Other highlights: Black Girls, which featured a menagerie of horns, including a stout baritone sax (and a floor tom exhibition); and the two closers: American Music and Add It Up, an R-rated blast of reflection from an angry incel (involuntary celibate) that started with a Ralph Stanley/O, Death vibe before erupting into a jackhammer post-punk anthem.

By the time the smoke had cleared from the Femmes set, Folds and his three-piece band were ready to unleash a set that was more formal but no less energetic.

He opened with a solo rendition of Annie Waits from Rockin’ The Suburbs, his first solo album (2001) and what would be the feature recording of the set (five of 16 songs), four of which were Ben Folds Five tracks.

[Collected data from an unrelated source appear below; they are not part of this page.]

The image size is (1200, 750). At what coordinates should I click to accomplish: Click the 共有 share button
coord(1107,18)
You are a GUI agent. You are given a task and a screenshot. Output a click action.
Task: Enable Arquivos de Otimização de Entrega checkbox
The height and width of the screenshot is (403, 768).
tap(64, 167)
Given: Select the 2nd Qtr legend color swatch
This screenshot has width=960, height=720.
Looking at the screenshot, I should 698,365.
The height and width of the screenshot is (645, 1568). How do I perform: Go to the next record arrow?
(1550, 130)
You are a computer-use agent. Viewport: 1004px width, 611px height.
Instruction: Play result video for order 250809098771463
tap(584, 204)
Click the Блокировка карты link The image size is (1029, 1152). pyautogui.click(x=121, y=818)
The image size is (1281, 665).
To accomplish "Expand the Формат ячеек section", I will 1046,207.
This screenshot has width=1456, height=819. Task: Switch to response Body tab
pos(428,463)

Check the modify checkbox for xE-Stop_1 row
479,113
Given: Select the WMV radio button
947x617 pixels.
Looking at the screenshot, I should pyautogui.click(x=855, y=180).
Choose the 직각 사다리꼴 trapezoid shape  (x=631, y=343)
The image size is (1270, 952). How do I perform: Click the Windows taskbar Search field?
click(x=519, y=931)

Folds was his usual manic self. He is an amped-up hybrid of his heroes, Elton John and Billy Joel, one who attacks the piano from a standing/stooped position, as if poised to flee if necessary, and who sustains a high level of enthusiasm and motion. But those of us who have seen him many times would probably agree he was less garrulous than normal and less interested in engaging in his usual and comedic audience-participation antics. Friday night was the finale of the 14-show, 20-day tour; perhaps that’s why.

Nonetheless, his 75-minute set was spirited and filled with favorites, each a deftly composed number rife with clever and adroit lyrics. He followed Anniewith Battle Of Who Could Care Less, a buoyant BFF track with a slick and subtle Steely Dan vibe. Moscow Mitch featured some gritty blues harp riffs, as did the rollicking Do It Anyway, another BFF song that drew peals of approval and recognition.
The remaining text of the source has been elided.